▶ _Word and element pointing entries_:
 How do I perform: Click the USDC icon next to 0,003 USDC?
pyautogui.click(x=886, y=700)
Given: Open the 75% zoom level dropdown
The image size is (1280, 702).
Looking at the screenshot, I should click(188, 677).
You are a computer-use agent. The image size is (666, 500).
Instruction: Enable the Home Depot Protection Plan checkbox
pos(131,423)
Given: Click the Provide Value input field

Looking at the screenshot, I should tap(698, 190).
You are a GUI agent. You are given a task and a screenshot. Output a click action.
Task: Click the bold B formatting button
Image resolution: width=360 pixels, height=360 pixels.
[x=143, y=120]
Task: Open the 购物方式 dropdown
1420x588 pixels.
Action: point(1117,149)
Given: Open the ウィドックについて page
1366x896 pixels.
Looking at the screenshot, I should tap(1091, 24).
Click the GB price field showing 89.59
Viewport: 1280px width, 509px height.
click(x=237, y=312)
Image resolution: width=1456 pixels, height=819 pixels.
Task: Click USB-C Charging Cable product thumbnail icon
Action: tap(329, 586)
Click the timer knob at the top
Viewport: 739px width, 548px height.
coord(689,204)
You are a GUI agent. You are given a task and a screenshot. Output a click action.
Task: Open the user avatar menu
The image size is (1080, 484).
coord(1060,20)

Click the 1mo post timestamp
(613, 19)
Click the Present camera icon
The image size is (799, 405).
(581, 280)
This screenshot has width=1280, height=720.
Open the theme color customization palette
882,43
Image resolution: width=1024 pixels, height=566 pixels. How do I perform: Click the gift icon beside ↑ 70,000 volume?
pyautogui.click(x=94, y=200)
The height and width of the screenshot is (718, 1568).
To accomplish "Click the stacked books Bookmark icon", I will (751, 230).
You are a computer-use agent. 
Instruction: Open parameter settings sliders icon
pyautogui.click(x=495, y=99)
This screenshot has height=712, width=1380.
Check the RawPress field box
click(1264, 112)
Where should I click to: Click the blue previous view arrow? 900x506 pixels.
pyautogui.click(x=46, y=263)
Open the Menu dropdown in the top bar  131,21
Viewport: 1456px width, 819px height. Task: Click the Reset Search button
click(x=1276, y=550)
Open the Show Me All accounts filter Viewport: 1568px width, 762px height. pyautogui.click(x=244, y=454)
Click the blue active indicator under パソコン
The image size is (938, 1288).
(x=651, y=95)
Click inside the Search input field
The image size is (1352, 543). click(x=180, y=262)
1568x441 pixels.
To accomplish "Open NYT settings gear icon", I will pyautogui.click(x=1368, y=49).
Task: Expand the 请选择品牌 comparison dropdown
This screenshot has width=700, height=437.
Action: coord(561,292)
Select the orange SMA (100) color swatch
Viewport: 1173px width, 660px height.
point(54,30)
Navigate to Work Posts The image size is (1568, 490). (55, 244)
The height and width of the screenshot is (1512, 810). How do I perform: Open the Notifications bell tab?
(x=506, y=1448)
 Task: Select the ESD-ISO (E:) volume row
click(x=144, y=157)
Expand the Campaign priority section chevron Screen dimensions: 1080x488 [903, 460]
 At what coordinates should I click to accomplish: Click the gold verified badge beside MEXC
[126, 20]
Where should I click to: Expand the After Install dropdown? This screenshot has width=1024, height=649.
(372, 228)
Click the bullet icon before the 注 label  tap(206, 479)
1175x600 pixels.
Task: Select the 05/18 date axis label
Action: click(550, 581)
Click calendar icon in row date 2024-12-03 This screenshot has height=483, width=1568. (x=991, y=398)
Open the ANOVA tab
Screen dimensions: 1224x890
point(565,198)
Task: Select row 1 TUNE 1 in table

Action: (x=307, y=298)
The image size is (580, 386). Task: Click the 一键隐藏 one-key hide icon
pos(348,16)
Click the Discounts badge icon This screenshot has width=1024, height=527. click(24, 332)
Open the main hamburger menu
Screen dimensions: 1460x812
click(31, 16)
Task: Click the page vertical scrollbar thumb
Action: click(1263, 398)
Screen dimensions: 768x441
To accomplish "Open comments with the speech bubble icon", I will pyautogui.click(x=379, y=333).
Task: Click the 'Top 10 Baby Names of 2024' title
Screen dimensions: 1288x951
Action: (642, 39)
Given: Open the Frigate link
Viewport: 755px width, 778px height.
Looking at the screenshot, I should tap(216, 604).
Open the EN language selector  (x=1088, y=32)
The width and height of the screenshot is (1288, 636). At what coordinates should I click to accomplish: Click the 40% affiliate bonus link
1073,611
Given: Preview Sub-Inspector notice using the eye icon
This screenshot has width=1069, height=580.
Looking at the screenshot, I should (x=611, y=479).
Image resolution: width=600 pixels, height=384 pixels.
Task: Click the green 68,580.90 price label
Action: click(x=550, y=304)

▶ _Directions for this task_:
Please copy the entries above verbatim, from the line containing "The image size is (580, 386)." through the end of the entries, both included.

▶ _Solution to this exercise_:
The image size is (580, 386). Task: Click the 一键隐藏 one-key hide icon
pos(348,16)
Click the Discounts badge icon This screenshot has width=1024, height=527. click(24, 332)
Open the main hamburger menu
Screen dimensions: 1460x812
click(31, 16)
Task: Click the page vertical scrollbar thumb
Action: click(1263, 398)
Screen dimensions: 768x441
To accomplish "Open comments with the speech bubble icon", I will pyautogui.click(x=379, y=333).
Task: Click the 'Top 10 Baby Names of 2024' title
Screen dimensions: 1288x951
Action: (642, 39)
Given: Open the Frigate link
Viewport: 755px width, 778px height.
Looking at the screenshot, I should tap(216, 604).
Open the EN language selector  (x=1088, y=32)
The width and height of the screenshot is (1288, 636). At what coordinates should I click to accomplish: Click the 40% affiliate bonus link
1073,611
Given: Preview Sub-Inspector notice using the eye icon
This screenshot has width=1069, height=580.
Looking at the screenshot, I should (x=611, y=479).
Image resolution: width=600 pixels, height=384 pixels.
Task: Click the green 68,580.90 price label
Action: click(x=550, y=304)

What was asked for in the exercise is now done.